Data records
■ ■ ■ ■ ■ ■ ■
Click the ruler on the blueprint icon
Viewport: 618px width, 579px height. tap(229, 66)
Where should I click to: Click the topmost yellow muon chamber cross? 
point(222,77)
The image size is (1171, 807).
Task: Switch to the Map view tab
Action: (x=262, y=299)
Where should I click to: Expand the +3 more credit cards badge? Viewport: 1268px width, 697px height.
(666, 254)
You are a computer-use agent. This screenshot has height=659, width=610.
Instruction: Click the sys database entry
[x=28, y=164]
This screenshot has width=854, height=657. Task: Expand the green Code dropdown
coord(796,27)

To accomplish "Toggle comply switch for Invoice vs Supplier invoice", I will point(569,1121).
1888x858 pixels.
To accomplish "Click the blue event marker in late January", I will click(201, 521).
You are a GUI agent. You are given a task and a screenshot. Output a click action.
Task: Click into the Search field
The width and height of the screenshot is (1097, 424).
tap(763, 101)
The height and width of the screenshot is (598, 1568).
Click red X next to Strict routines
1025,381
■ ■ ■ ■ ■ ■ ■
The problem: Your output should match the records above word for word.

Output:
Click the ruler on the blueprint icon
Viewport: 618px width, 579px height. tap(229, 66)
Where should I click to: Click the topmost yellow muon chamber cross? 
point(222,77)
The image size is (1171, 807).
Task: Switch to the Map view tab
Action: (x=262, y=299)
Where should I click to: Expand the +3 more credit cards badge? Viewport: 1268px width, 697px height.
(666, 254)
You are a computer-use agent. This screenshot has height=659, width=610.
Instruction: Click the sys database entry
[x=28, y=164]
This screenshot has width=854, height=657. Task: Expand the green Code dropdown
coord(796,27)

To accomplish "Toggle comply switch for Invoice vs Supplier invoice", I will point(569,1121).
1888x858 pixels.
To accomplish "Click the blue event marker in late January", I will click(201, 521).
You are a GUI agent. You are given a task and a screenshot. Output a click action.
Task: Click into the Search field
The width and height of the screenshot is (1097, 424).
tap(763, 101)
The height and width of the screenshot is (598, 1568).
Click red X next to Strict routines
1025,381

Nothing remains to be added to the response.